1.8

112K 6.9K 2.1K
                                    

Dağhan'ın süründüğü bölümlere hoş geldiniz <3

Hikayeme oy vererek destek olmayı unutmayın
Keyifli okumalar 🦋

Bol bol yorum yapmayı ihmal etmeyelim.

🫶🏻

Gözlerim dolu dolu, hala bu anın gerçekliğini idrak etmeye çalışırken Dağhan yanıma gelip telefonun ekranına bakmıştı.

"Olumlu..."

Sessizleşip gözlerime baktığında onun da gözlerinde mutluluk görüyordum artık. "Uyumlu Dağhan." Dedim bir kez daha heyecanla. Ne tepki vereceğimi bilmiyordum.
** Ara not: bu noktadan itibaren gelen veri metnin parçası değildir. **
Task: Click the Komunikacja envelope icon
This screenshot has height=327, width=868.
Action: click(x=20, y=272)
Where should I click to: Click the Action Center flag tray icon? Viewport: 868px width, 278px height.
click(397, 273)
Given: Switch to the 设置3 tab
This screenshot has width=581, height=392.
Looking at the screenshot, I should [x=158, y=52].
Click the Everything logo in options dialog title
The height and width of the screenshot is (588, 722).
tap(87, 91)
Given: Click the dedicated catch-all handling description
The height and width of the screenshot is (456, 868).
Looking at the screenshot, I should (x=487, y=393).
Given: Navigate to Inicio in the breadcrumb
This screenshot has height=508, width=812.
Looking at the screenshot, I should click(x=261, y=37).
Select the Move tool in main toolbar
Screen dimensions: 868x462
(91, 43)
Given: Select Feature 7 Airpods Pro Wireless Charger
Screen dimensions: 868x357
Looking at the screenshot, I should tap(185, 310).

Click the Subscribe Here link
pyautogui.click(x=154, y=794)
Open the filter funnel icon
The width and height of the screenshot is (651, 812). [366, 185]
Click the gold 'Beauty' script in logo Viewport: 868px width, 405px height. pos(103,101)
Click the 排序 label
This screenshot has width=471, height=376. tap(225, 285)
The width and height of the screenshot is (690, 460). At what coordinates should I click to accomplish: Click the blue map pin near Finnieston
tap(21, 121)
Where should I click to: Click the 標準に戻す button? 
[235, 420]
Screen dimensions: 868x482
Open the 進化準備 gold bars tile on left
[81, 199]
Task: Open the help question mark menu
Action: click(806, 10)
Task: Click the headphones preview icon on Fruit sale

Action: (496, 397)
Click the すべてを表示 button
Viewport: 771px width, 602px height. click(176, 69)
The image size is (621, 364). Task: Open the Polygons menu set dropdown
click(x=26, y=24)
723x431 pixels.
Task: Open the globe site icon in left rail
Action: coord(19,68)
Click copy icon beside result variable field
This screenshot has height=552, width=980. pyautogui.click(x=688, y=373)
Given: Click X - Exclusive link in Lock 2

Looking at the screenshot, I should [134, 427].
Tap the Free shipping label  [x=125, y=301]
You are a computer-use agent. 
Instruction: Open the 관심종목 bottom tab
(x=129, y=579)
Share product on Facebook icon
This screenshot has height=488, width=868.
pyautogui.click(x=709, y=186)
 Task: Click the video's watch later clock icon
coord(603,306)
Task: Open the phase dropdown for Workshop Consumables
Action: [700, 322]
O kadar alışmıştım ki her baktığımda olumsuz sonuç görmeye, artık umudum bile kalmamıştı.

Dolu gözlerimlerimden mutluluk göz yaşları akmaya başlarken Dağhan ani bir haraketle beni göğsüne çekmişti. Ona olan kızgınlığım o an umrumda olmadı. Biriyle mutluluğumu paylaşmak istiyordum ve yanımda o vardı. Göz yaşlarım onun göğsünü ıslatırken Dağhan çenesini başımın üzerine yaslamış ve beni resmen kolları arasına gizlemişti.

"Sana söylemiştim, iyileşecek demiştim." Kafamı salladım hemen. Söylemişti.

Onunla birkaç saniye daha o halde kaldıktan sonra kendimi gerçi çektim. "Hemen hastaneye gidelim. Annemlere haber vermem lazım, doktorla konuşmamız lazım." Arka arkaya sıraladım hepsini. "Hadi gidelim Dağhan." Bir an önce gitmek istiyordum.

Mutsuz bir şekilde girdiğimiz evden mutluluk içinde çıktık. Tüm yol boyunca annemleri arayıp söylememek için zor tuttum kendimi. Gözlerinin içine bakarak söylemek istiyordum. Biz çok beklemiştik bu haberi, şimdi mutlu olmamızın sırası gelmişti.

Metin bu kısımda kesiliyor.